• Source material
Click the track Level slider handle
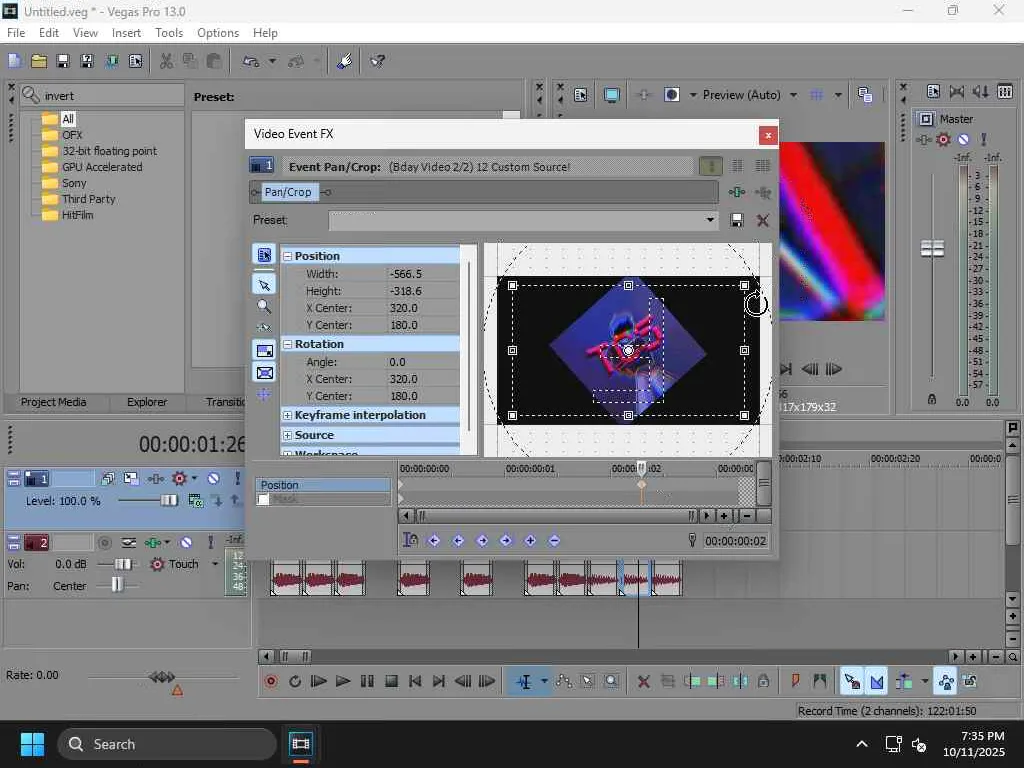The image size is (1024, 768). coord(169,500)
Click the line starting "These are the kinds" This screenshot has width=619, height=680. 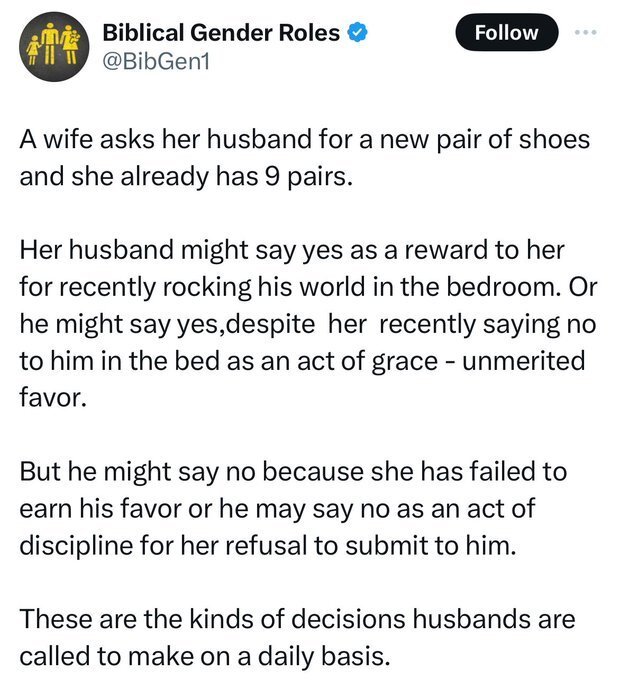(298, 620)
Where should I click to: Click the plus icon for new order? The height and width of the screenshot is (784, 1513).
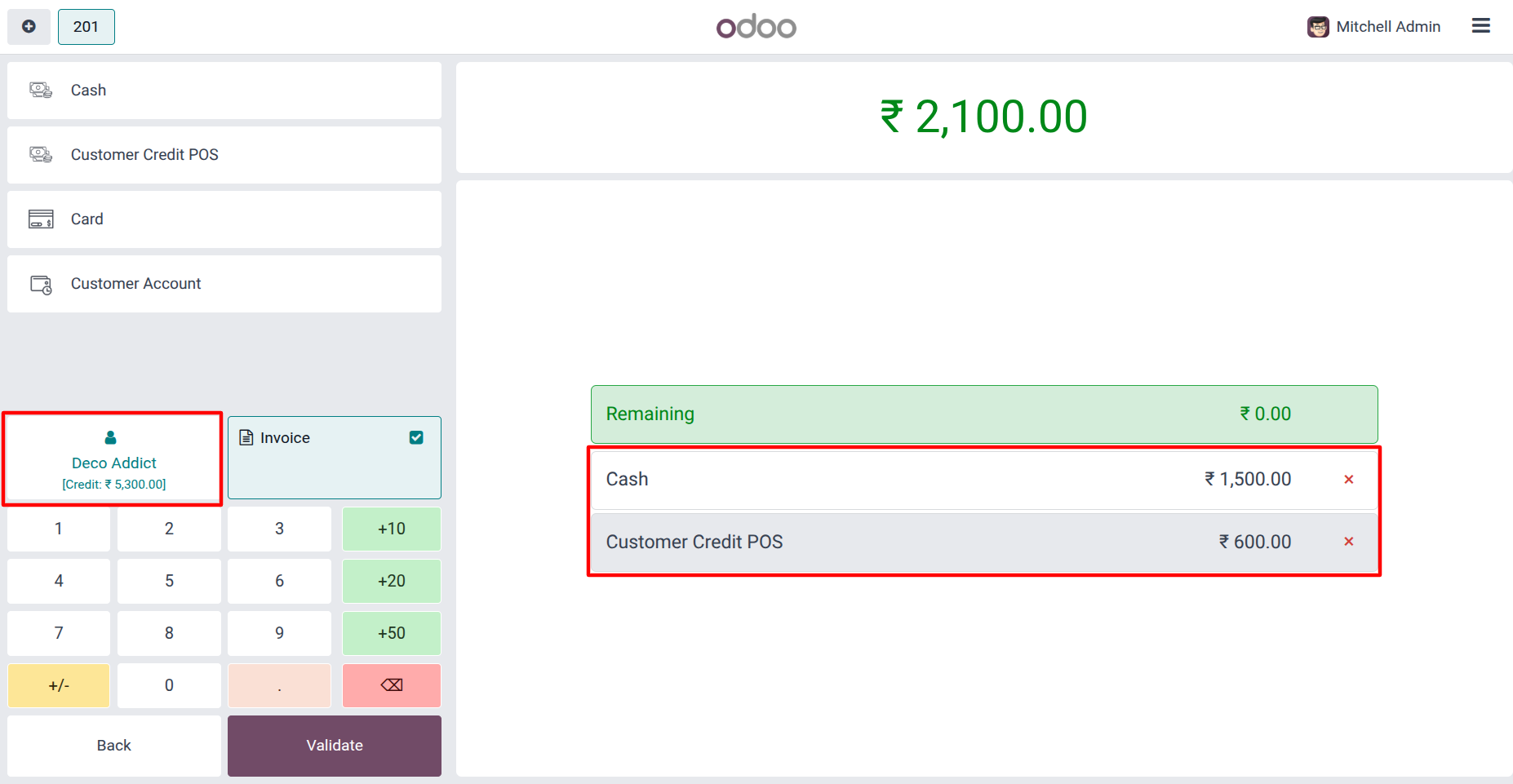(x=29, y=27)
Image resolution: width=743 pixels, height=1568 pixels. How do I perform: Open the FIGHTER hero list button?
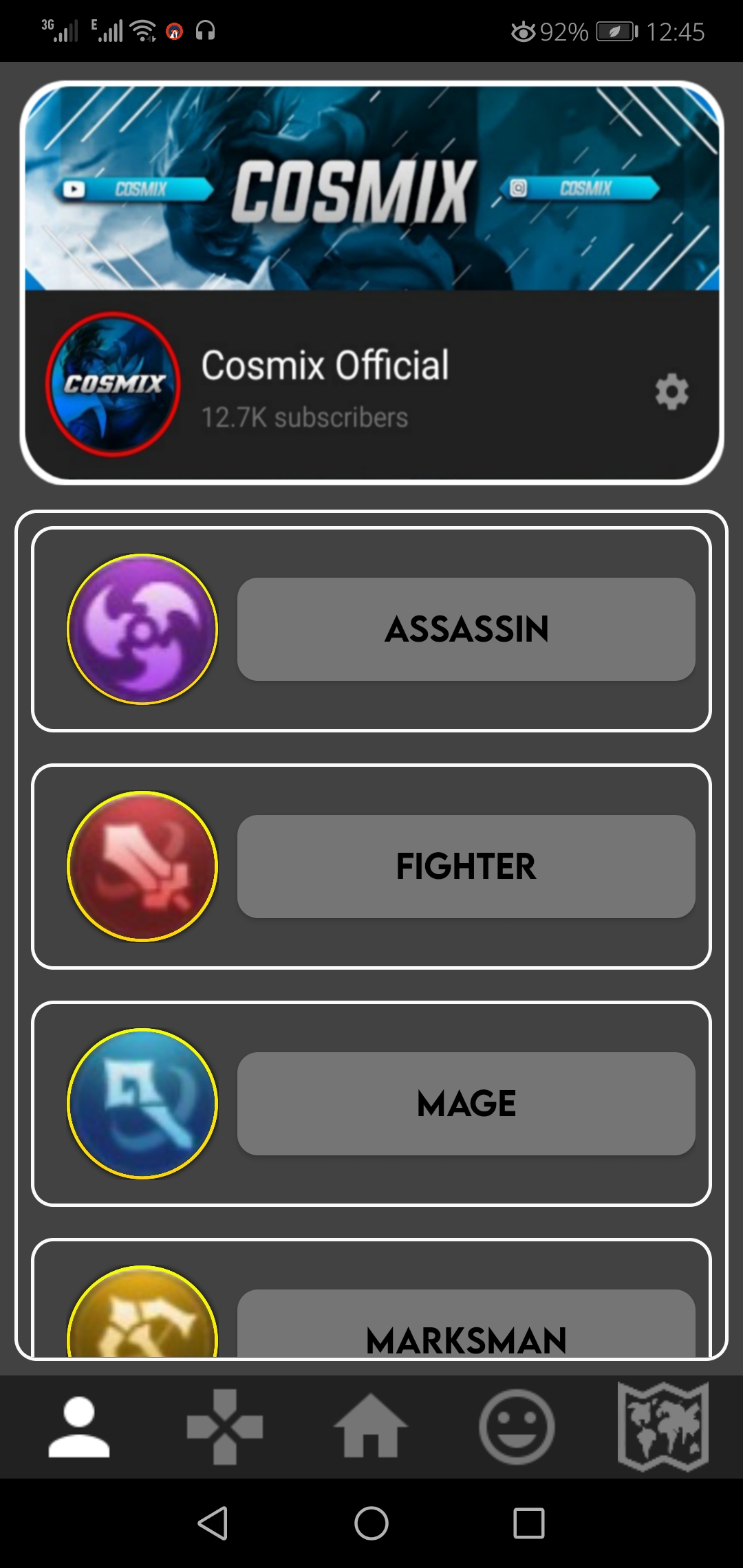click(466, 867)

• What is expected
From the line containing "Image resolution: width=743" down to the final line of the listing above, write out only those lines exactly as they are, minus the pictures.

• Result
Image resolution: width=743 pixels, height=1568 pixels. How do I perform: Open the FIGHTER hero list button?
click(466, 867)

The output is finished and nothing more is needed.